Liquidation Sale! (was Replacement costs)
Dace
edace at flinthills.com
Tue Feb 29 18:08:07 PST 2000
>Ted wrote:
>
>>If we were to "green" the economy in various ways, such as subsidizing
>>organic agriculture, banning cars in downtowns in favor of public
>>transportation, and replacing destructive products with
>>environmentally-friendly alternatives, etc., the result would be new
>>opportunities for economic growth and long-term lowering of the costs of
>>production. But since this would occur at the expense of short-term
profit,
>>the impetus has to come from the state. Unfortunately, "In liberal
>>democratic states the normal political logic of pluralism and compromise
>>prevents the development of overall environmental, urban, and social
>>planning."
>
>Ted, this makes it seem as if you are arguing for a more authoritarian,
>centralized state (a Leninist dictatorship of the proletariat?) freed from
>democratic pressure as it takes form in liberalism? Ah, that outstanding
>problem of the relationship between democracy and communism. Are Marx's and
>Lenin's ideas the same (Hal Draper, Paul Mattick, Richard Hunt, Paul
>Thomas, John Ehrenberg all give different answers)?
>
>Perhaps a Samuel Brittain would argue as well that only an authoritarian
>state could embark safely on a Keynesian depression program because it will
>remain insulated from pressure to continue to use such instrumentalities,
>under the pressure of interest groups, after the crisis has subsided?
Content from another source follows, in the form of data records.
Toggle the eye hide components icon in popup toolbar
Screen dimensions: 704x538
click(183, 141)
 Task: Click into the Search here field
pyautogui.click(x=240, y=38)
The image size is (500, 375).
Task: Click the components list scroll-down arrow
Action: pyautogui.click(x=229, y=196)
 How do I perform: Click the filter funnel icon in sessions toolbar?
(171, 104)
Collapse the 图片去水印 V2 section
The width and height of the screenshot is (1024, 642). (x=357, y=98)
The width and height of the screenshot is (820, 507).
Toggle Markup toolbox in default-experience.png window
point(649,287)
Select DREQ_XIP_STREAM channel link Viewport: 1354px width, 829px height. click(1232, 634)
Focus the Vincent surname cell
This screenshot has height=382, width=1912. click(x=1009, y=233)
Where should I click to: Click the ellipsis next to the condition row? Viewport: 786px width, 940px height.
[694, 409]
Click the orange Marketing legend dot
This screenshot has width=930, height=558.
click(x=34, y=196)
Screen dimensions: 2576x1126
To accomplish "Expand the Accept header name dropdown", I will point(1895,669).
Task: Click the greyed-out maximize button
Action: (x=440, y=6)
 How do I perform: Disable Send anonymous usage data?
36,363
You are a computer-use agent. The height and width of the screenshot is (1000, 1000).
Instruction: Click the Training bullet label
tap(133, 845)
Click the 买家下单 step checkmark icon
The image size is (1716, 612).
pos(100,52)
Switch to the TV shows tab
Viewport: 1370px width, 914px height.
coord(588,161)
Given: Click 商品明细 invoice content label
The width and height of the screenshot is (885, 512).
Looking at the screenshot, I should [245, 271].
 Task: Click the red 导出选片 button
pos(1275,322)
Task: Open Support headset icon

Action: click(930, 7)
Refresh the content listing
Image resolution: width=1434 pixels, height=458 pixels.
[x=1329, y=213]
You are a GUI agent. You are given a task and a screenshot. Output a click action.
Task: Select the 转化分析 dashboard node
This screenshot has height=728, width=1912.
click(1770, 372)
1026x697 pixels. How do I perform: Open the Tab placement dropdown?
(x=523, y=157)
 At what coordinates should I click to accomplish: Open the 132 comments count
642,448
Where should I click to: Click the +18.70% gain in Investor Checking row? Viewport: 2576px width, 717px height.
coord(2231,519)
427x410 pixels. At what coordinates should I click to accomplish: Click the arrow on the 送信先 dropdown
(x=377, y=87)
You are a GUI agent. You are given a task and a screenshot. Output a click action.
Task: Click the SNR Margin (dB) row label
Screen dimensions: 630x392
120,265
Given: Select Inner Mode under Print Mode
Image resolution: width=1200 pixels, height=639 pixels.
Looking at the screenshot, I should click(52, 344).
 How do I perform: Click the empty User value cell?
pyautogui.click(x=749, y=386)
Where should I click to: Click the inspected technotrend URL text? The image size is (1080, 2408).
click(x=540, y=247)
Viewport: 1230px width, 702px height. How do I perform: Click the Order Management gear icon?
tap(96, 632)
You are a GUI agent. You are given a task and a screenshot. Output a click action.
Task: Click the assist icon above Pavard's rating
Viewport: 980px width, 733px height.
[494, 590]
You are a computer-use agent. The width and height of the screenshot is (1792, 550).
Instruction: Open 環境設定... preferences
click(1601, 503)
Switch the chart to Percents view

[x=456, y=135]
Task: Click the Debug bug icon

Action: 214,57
For
>example, Schumpeter did not deny the effectiveness of Keynesian programs
>but argued that it would be dangerous in the long term to widen the state's
>capacity given the pressures that interest groups would then continuously
>exert on it in pluralist democracy (no doubt this is one of the reasons he
>was attracted by the Nazis).
>
>But it seems that a certain kind of authoritarianism is understood as
>necessary to overcome crisis, whether of an ecological or economic type?
>
>At any rate, the advocacy of what kind of state form is implicit in this
>argument?
>
>
>Yours, Rakesh
>
>
>
King Rakesh. Has a nice ring to it.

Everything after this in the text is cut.